Figure 5, in turn, shows the scatterplot between the inverse of the SRMR and the true RT60. The signals used in this ablation study are speech samples taken again from the dev-clean set of the LibriSpeech dataset convolved with RIR signals sampled from the BIRD dataset. As can be seen, an overall correlation of 82.2% is achieved. Again, as the proposed solution utilizes models optimized on low reverberation (RT60 smaller than 500 ms) and high reverberation (RT60 grater than 500 ms) levels, only a binary classifier is needed. Unlike the previous experiment that maps the signal directly to the estimated quantity, this algorithm maps the signal to the inverse of the SRMR. Thus, we use an SVM to map between this quantity and the desired RT60. We perform a 90/10% train/test split on the data and use an SVM to perform the classification. Experiments using a vanilla SVM with a radial basis function (RBF) kernel classifier resulted in an 88.9% classification accuracy, indicating again that the model can be accurate enough for deployment.
5.2. Proposed System Performance
Table 1 compares the proposed methods to the six benchmark algorithms in terms of the number of model parameters, the number of multiply–accumulate operations (MACs), and the WER achieved on the clean and noisy test files. The noisy signals have been split into three categories: indoor, outdoor, and transportation noise types, where the SNR was randomly sampled between 0 and 30 dB. As can be seen, the first two innovations (row "Robust DistilHuBERT") already provide substantial improvement relative to the original DistilHubert model. Overall, relative gains of 33.04%, 31.16%, and 22.40% are obtained for the indoor, outdoor, and transportation noise types, respectively. By incorporating all three proposed innovations (row "Noise-aware DistilHuBERT"), a slight decrease in WER is achieved. It can also be observed that the proposed solutions result in compressed models that achieve similar WER across noise-type conditions, suggesting improved robustness to the ambient factors and applicability to the edge conditions.

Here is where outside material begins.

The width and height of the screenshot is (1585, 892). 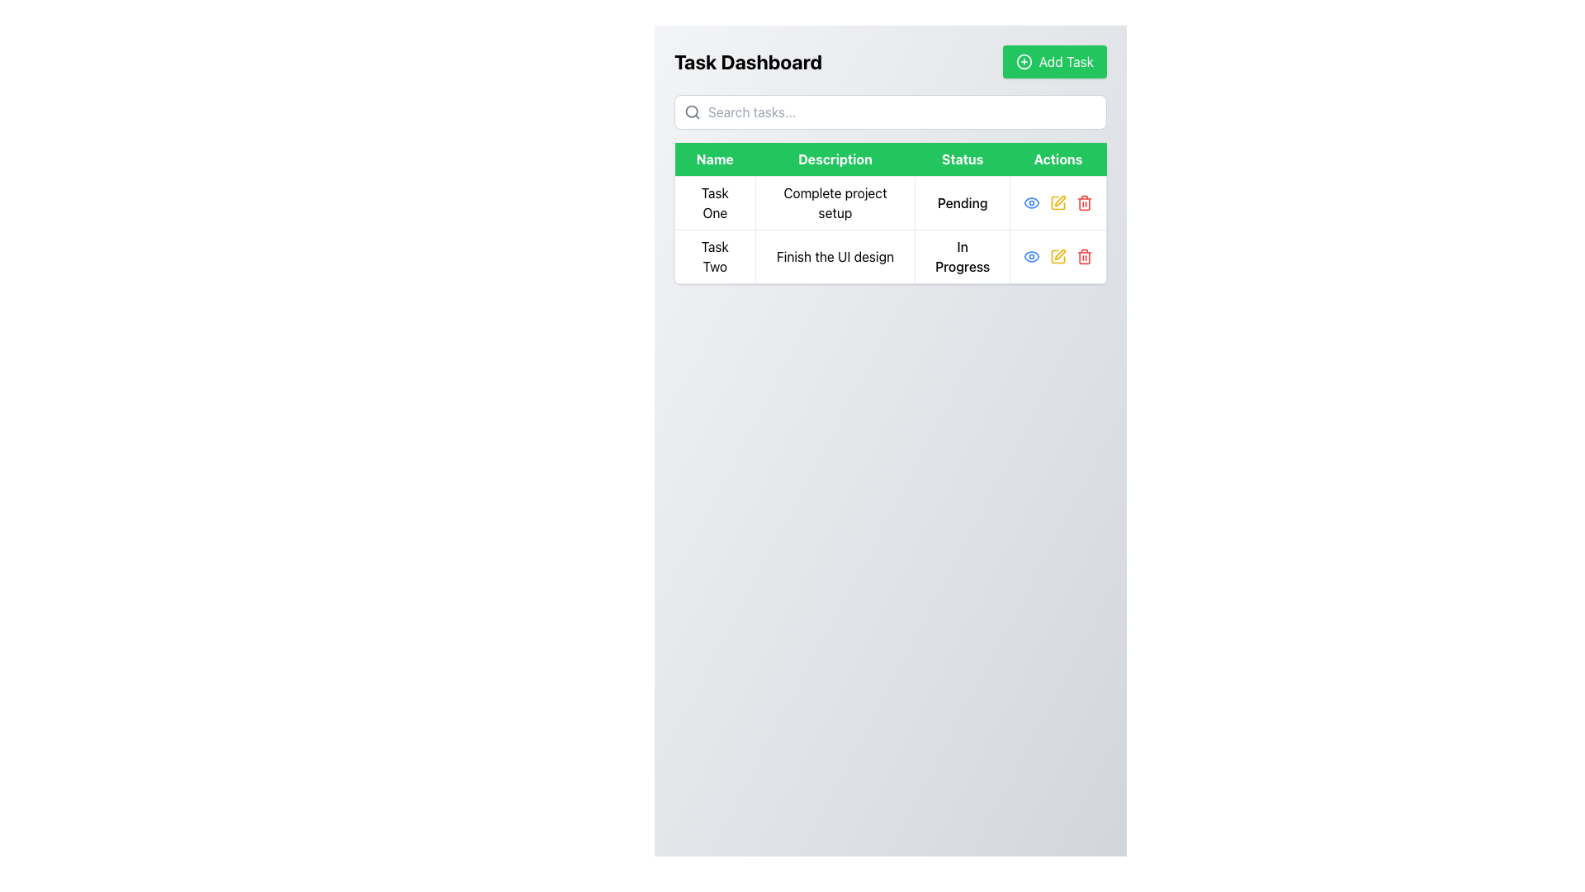 What do you see at coordinates (1058, 257) in the screenshot?
I see `the edit icon button located in the second row under the 'Actions' column of the task table` at bounding box center [1058, 257].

To further explore the benefits of the proposed context-awareness solution, we next focus on the lower SNR conditions, known to be the most impactful for ASR.
Table 2 further reports the achieved accuracy for the benchmarks and proposed solutions for only the noisy files corrupted by additive noise ranging from 0 to 10 dB SNR. As can be seen, the gains achieved with the proposed noise-aware solution outperforms the Robust DistilHuBERT model by 6.19%, 4.24%, and 4.62% for the indoor, outdoor, and transportation noise types, respectively. Relative to the original DistilHuBERT, these relative gains are of 48.42%, 46.42%, and 37.85%, respectively. It is important to emphasize that while the noise-aware solution does require the storage of double the number of parameters relative to DistilHuBERT and RobustDistiller, inference time and computation requirements remain the same, as only one of the two models is used at a time. As such, the achieved gains can still be useful for edge applications involving very noisy conditions.
Lastly,
Table 3 compares the WERs achieved for the benchmark and proposed solutions for speech signals under reverberant conditions. As can be seen, reverberation is a more challenging distortion to tackle and the WER of the benchmark distilled model is severely degraded. Implementing the first two innovations (Robust DistilHuBERT) allows the WER to be reduced by 66.52% overall and by 88.87% and 55.27% for the high RT60 and low RT60 conditions, respectively, relative to DistilHuBERT. The proposed environment-aware solution further decreases WER by an extra 2.55%,
2.76%, and 2.87%, respectively. Interestingly, the proposed solutions with only 24 M or 48 M parameters already significantly improve ASR accuracy relative to HuBERT Large with 300 M parameters. For the high reverberation level conditions, for example, the proposed environment-aware solution improves on HuBERT Large by 70.75% while requiring roughly one-sixth of the number of parameters.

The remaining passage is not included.